ONU, UE, et opérations de maintien de la paix

Il est difficile de passer à côté des relations entre les organisations régionales et les Nations Unies (ONU) lorsqu’on aborde les opérations de maintien de la paix (OMP). Thierry Tardy, directeur de cours au Geneva Centre for Security Policy, présente lors d’une conférence donnée le 10 novembre 2005 à l’Université de Genève, les problèmes actuels de coopération entre l’Union européenne (UE) et l’ONU, tout en restant optimiste sur son avenir. Depuis la fin de la Guerre Froide, l’ONU a multiplié ses opérations, mais avec, il faut le reconnaître, un manque réussite parfois déroutant. L’organisme universel se défend en rappelant le manque de moyens à sa disposition; c’est pourquoi la coopération entre l’UE et l’ONU est si importante, l’Europe pouvant – peut-être – pallier certaines des carences structurelles de l’instance mondiale. Résumé synthétique de la présentation de M. Tardy.

**Objectif 1:**
Indiquez combien de lignes contiennent la chaîne « target », en tenant compte de la casse. Donnez uniquement le nombre.
Le texte n'a aucun lien avec les lignes qui suivent.

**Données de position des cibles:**
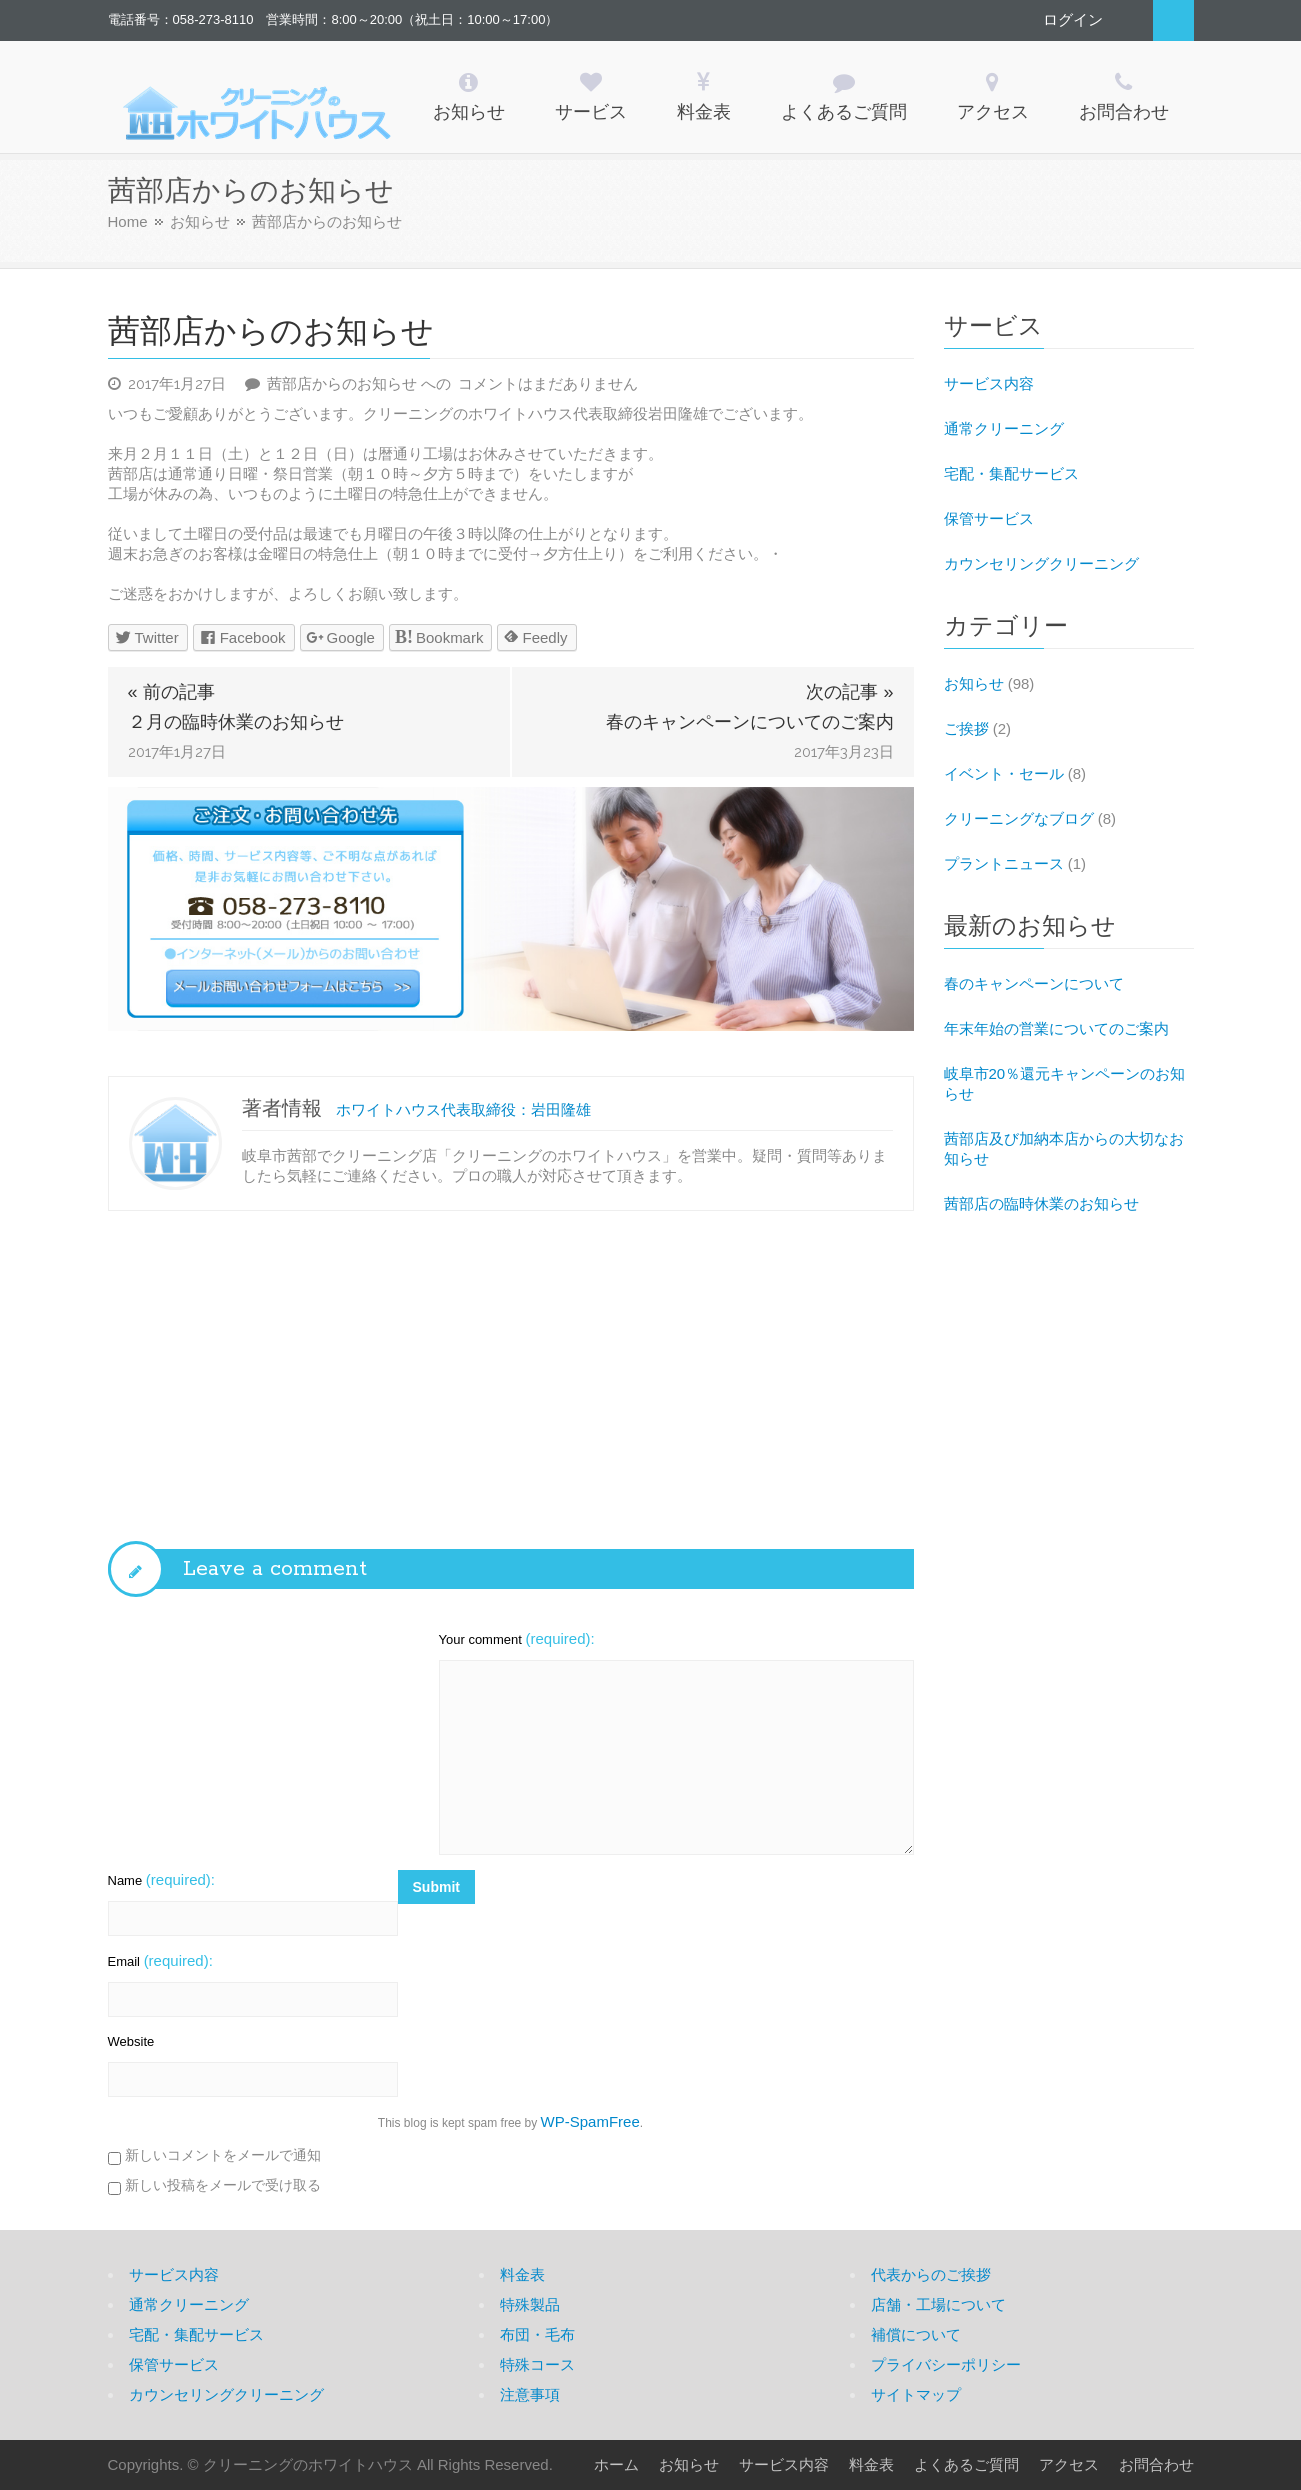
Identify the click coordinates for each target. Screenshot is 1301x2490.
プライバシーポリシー (946, 2364)
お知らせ (200, 221)
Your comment (517, 1638)
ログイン (1073, 19)
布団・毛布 (537, 2334)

**Objectif 2:**
Recopiez à l'identique le passage du texte sur l'ONU et l'UE, en commençant à « Il est difficile » et en terminant à « de M. Tardy. ».

**Résultat de l'exercice 1:**
1

**Résultat de l'exercice 2:**
Il est difficile de passer à côté des relations entre les organisations régionales et les Nations Unies (ONU) lorsqu’on aborde les opérations de maintien de la paix (OMP). Thierry Tardy, directeur de cours au Geneva Centre for Security Policy, présente lors d’une conférence donnée le 10 novembre 2005 à l’Université de Genève, les problèmes actuels de coopération entre l’Union européenne (UE) et l’ONU, tout en restant optimiste sur son avenir. Depuis la fin de la Guerre Froide, l’ONU a multiplié ses opérations, mais avec, il faut le reconnaître, un manque réussite parfois déroutant. L’organisme universel se défend en rappelant le manque de moyens à sa disposition; c’est pourquoi la coopération entre l’UE et l’ONU est si importante, l’Europe pouvant – peut-être – pallier certaines des carences structurelles de l’instance mondiale. Résumé synthétique de la présentation de M. Tardy.